John and Nellie Bealby, nee Child, arrived at Broomhill Grange in October 1913 as tenants of The Duke of Portland. John, the youngest of six children, was born in Collingham In 1883 the son of Benjamin and Anne. Benjamin was a plough maker at Collingham and well respected in the area.
Having left Collingham John was married to Nellie Child from Thorpe Salvin, where her family were farming. He and Nellie took a farm at Hardwick near Anston after their marriage and two children Mary (b1912 & d. 1935) and Ben (b.1913 & d. 1984) were born there. After their move to Broomhill Grange, Edwinstowe, John was born in 1916 and he lived there until he died in 1989.
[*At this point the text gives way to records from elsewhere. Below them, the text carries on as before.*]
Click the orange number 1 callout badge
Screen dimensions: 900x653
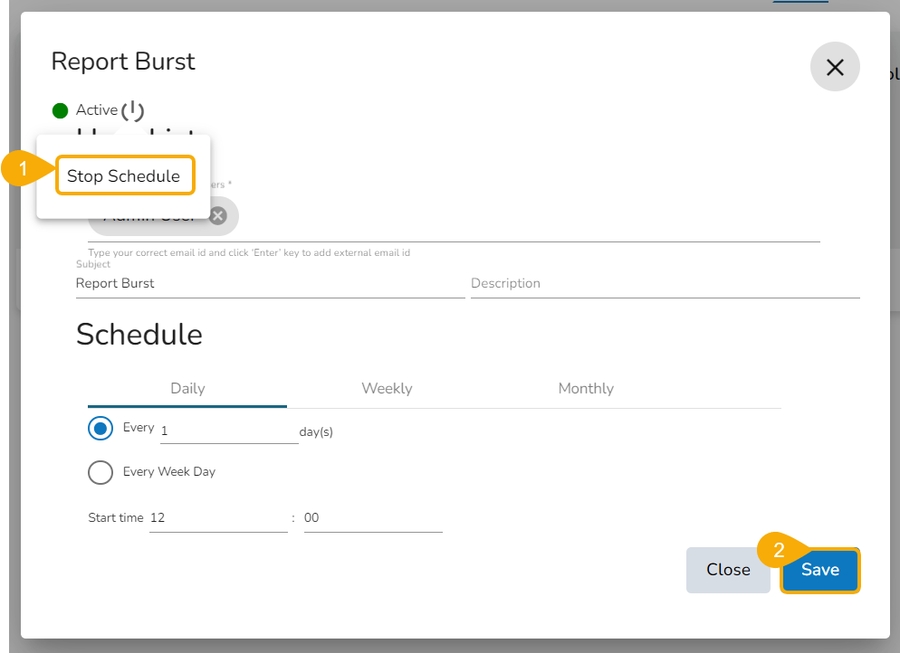(x=22, y=170)
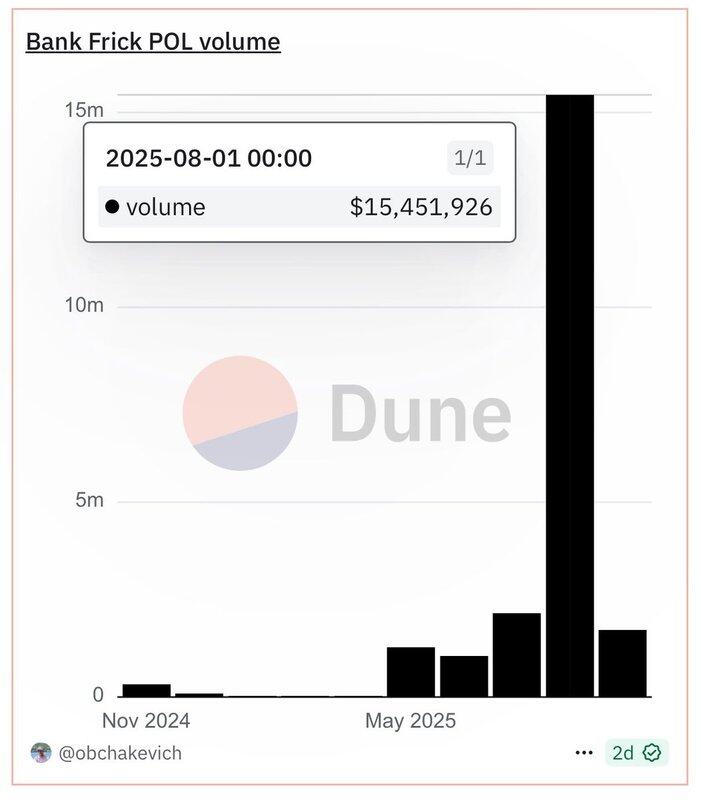Select the July 2025 bar left of peak

tap(517, 655)

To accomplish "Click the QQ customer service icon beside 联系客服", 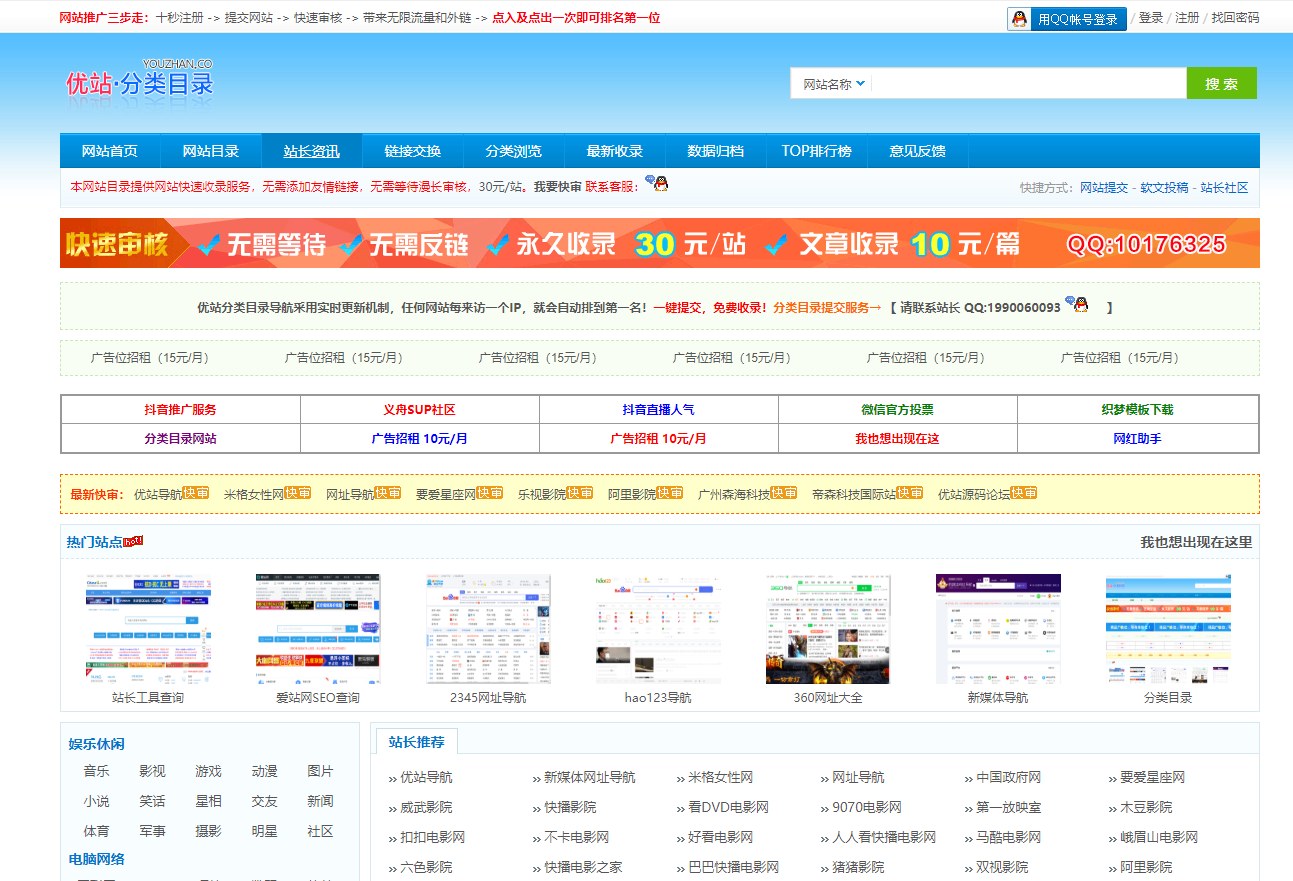I will point(656,184).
Both John and Nellie were keen horsemen, and the farming income was supplemented by “bringing on” horses and selling them, something John had done in his youth. All the children were brought up to ride, and for a short time Mary had a riding school at Broomhill. During the 1950’s many horses went through the “Bealby’s” hands both at point to points and National Hunt racing, the most famous being Larry Finn, Martini and Mariners Hand.
John snr who became known as “The Governor” was forward thinking and innovative. Apart from being an excellent judge of horses, he had a keen eye for good cattle and sheep. John liked to show cattle especially at Christmas Fatstock shows both locally and further a field, winning many prizes. Ben followed in his father’s footsteps as a very keen horse and cattle man, whilst his brother, young John, developed a bent for agricultural engineering, becoming the man to mend “all this fancy new mechanical stuff”.
Before the war, John and Nellie purchased Radmanthwaite Farm, on the outskirts of Mansfield, the first home of John (jnr) and his wife Kate. Later in the early 1940’s he purchased Burnt Leys Farm at Steetley, from Dido Palmer, where Ben and his wife Betty lived and soon afterwards Shireoaks Hall Farm, where “The Governor” built a bungalow, and saw out his days there, dying in 1968.
Just after the war, Welbeck Estates sold off the Clipstone Estate which included Broomhill Grange, of 421 acres together with six cottages for £10,000, and land at New Buildings, for £3750. Some time after the sale, in 1950 Holly Farm and Portland Row cottages were sold and the Bealby family purchased those as well, having farmed both Holly Farm and Yew Tree Farm, across the road. John & Kate lived at Holly Farm after Radmanthwaite, followed by Nellie Bealby and then Robert and Jane until it was sold together with 12 acres in 1969. In 1965 John, The Governor purchased Newbound Farm, Teversal on the outskirts of Pleasley. The family were then farming around 2000 acres, and it is around this mark today although some land has been sold and more purchased. As the business grew, the company of J. Bealby & Sons Ltd was registered in 1956. Duckpool Plantation was bought in 1983, giving the farm a boundary along the River Maun from Kings Clipstone through to the outskirts of Edwinstowe. Square Farm, Hodthorpe, adjunct land to Burnt Leys was purchased in 1996, and more recently some more land at New Buildings, on the outskirts of Clipstone has rejoined the farm.
Staff have been very loyal and stayed with the company for very long periods. In 1980, Snowden Housley, President of Newark & Nottinghamshire Show presented the Long Service Awards. Harold Richardson from Shireoaks won the competition and 7 other members of staff received a barometer. We regularly have an employee honoured in this way, and one was awarded the MBE for his services to Agriculture. Today, three staff total well over 100 years with the family.
John, Kate and their children Robert and Yvonne moved from Holly Farm to Broomhill Grange in early 1946 and the two children grew up there, both riding ponies regularly with their father and the farm foreman Gordon Kellett, who was also Robert’s Godfather. In her late teens Yvonne took on the mantle of being the family jockey and rode several very good horses competing in point to points, show jumping, dressage and cross country. When her favourite “Stolen Joy” went lame (aged 14) it was the perfect opening to start breeding horses, which Yvonne and her father did very successfully. Home bred horses were sold out, one even going to Spain and then competing in France. Yvonne’s favourite homebred Honeybo was kept and ridden by her in many “one day events” later progressing to an outing to Bokelo in Holland. Honeybo died in 2012.